Peterpiper17 Posted July 14, 2013 Posted July 14, 2013 So this is a long story. About 4 months ago I met a girl, we started dating and soon we were seeing each other all the time, I stayed round frequently, we went on a trip together and everything was good. The one thing was that I was scared of how I was feeling so I made a couple of excuses and ran out. I came back after a day realizing my stupidity. About a month ago I decided I needed a little bit of time to work my head out. I told her this and I left. She said she would wait because she loved me more than anyone else, she'd never felt this way and I was perfect. I'm aware these could of just been words but I truly believed her. I stayed in limited contact to just say I was coming back. I'd always said I would come back. After 3 weeks I knew in my head I was ready. I contacted her and said I wanted to meet. She then texts me saying she had been seeing another guy and wanted a chance with him. I text her a lot of stuff saying I'd give her what she wanted, I loved her totally and was ready to commit. After 1 week she agreed to meet me. She told me she had broke it off with the other guy and wanted me. We hung out that night and the next morning. We laid on her sofa, talked it all out and she said she loved me, never wanted me to leave and I was perfect. Even saying little things like I gave her butterflies. She said she was totally sure of her decision. The same afternoon she goes to work and I receive a text message saying she doesn't feel the same anymore, she wants to be with the other guy and hope I do well. This hurt me a d confused me totally. How can someone say those things in the morning then do that in the afternoon? She wouldn't accept texts or calls. I probably text too much but finally 3 days later I got a reply saying she loved this guy, he was stable, mature, and a better fit for her. This makes no sense at all because the guy is married with a 4 month year old kid. Obviously he has said he will divorce for her. Yeah ok. Anybody shed some light on this for me? I'm ready to commit to her and believe it is right. It was only short but everything was just comfortable and natural. On her background she had a bad childhood and has abandonment issues. I understand this and my texts when she did this were predominantly to let her know I was not leaving and would support her no matter what. Help Thanks
Author Peterpiper17 Posted July 14, 2013 Author Posted July 14, 2013 And just so we are clear, I work hard, have a good income and treated her with respect as a person should before anyone asks.
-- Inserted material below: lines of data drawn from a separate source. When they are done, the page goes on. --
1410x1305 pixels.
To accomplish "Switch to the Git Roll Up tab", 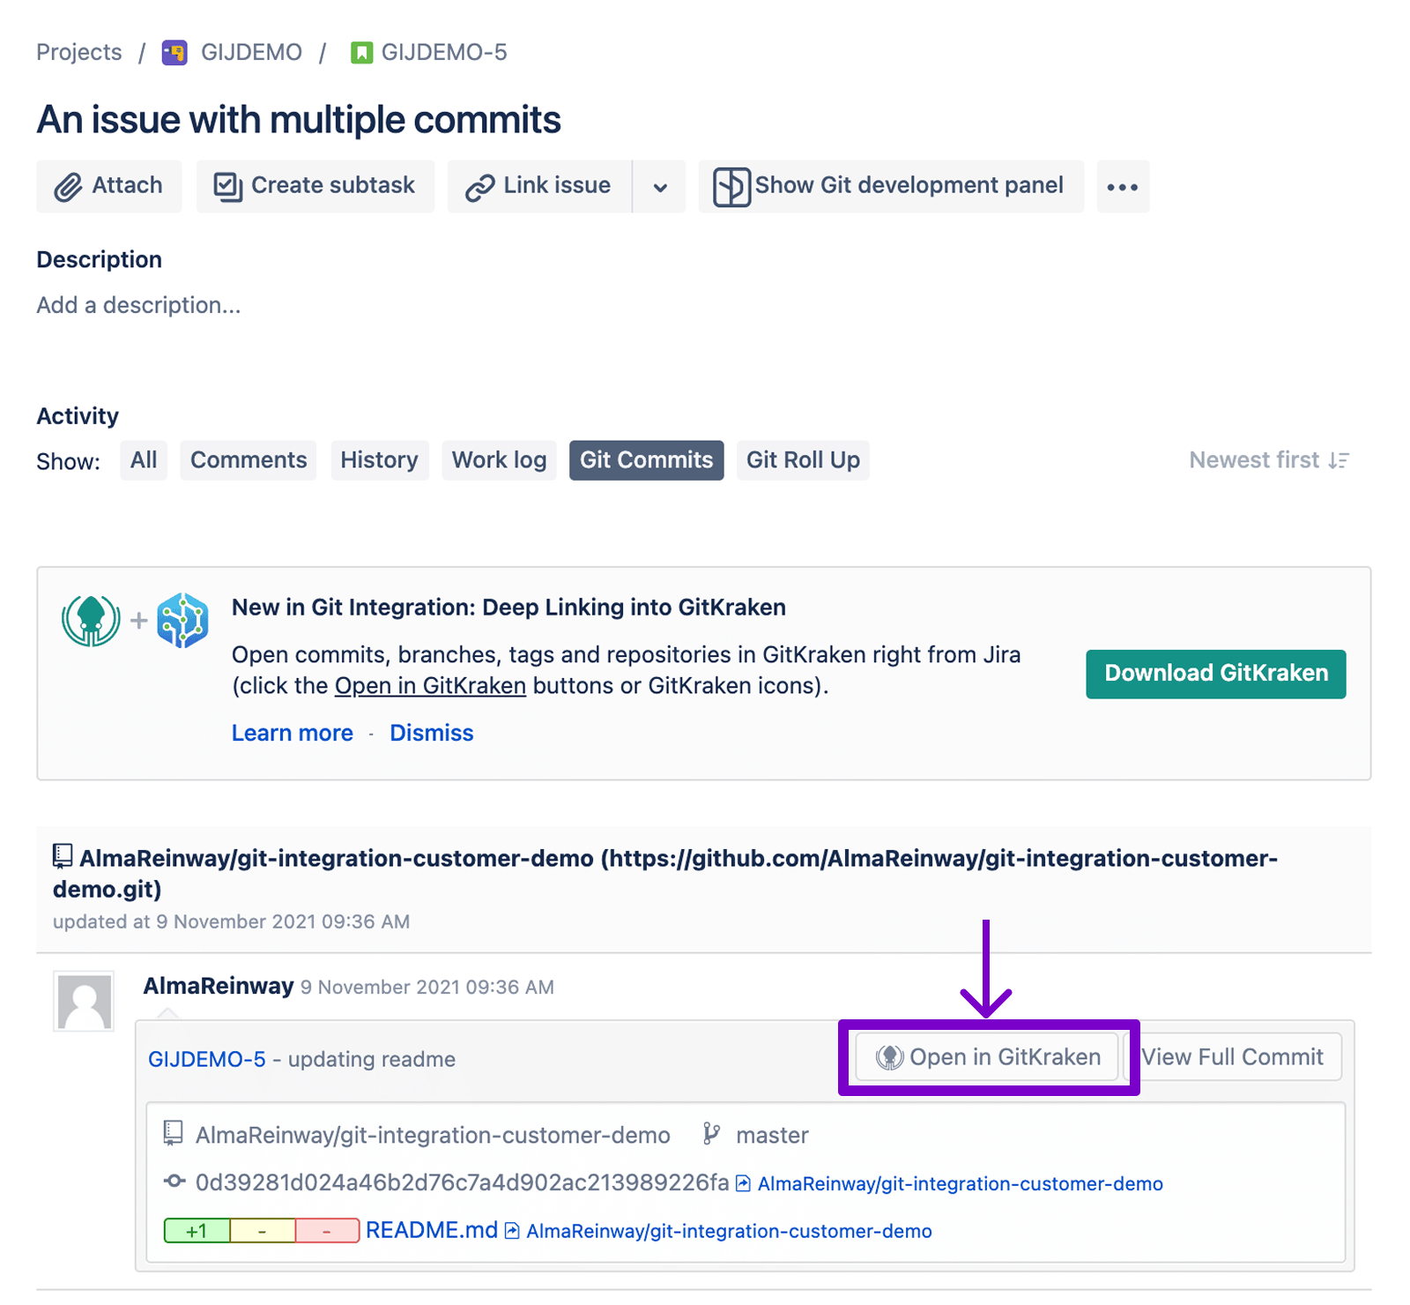I will click(803, 459).
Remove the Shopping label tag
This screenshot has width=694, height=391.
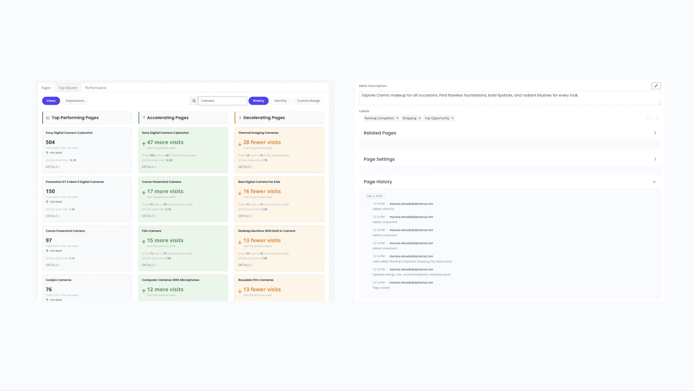pyautogui.click(x=419, y=118)
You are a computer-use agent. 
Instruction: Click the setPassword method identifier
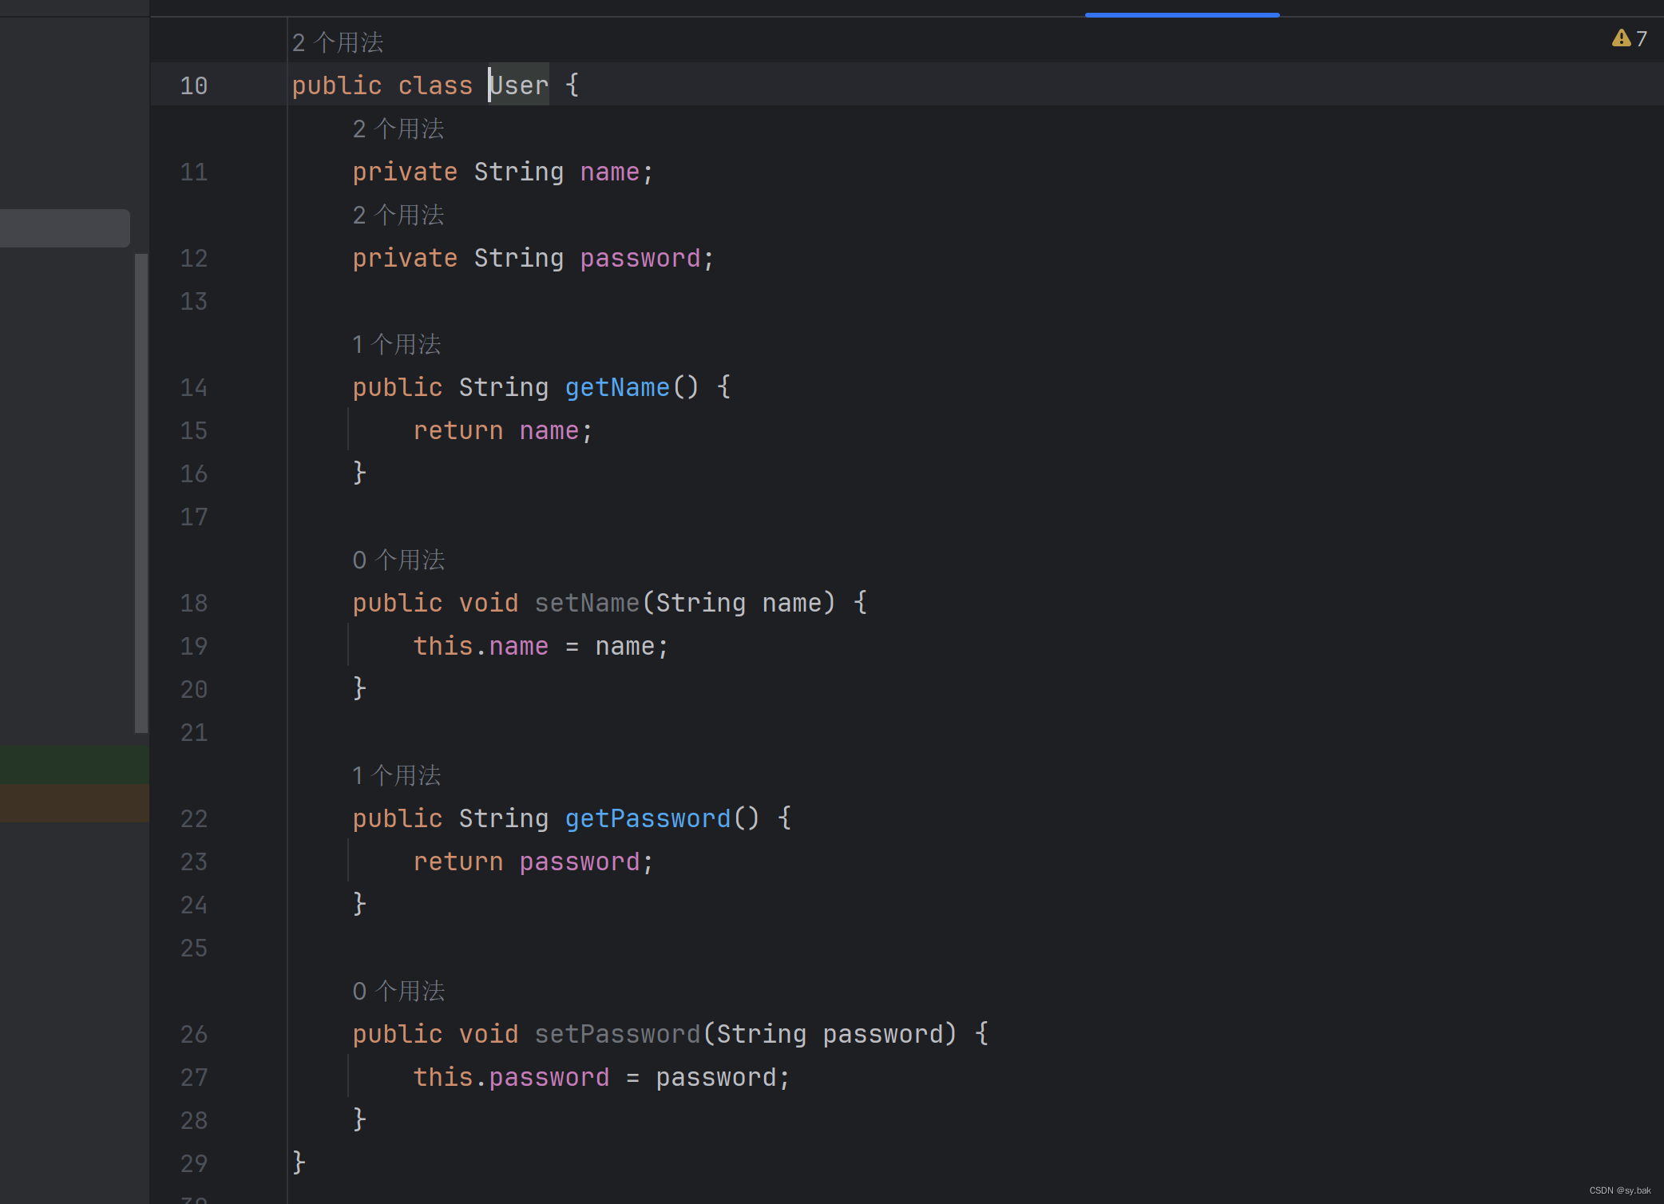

Ajax Posted July 14, 2013 Posted July 14, 2013 I know you want a nuanced and complicated answer for your complicated triangle, but the simplest answers are usually the most effective. Let her go. Her abandonment issues cease to be your problem when she decides she wants someone else. You need to do what's best for you and for your healing, which is cutting the cord completely. Otherwise this open wound will never heal. Just Stop Talking To Her
Author Peterpiper17 Posted July 14, 2013 Author Posted July 14, 2013 I know that is precisely what I should do and I am now not contracting her. It's up to her what she does but me as a person will always be there for her. I'm just confused as to how someone switches off so soon.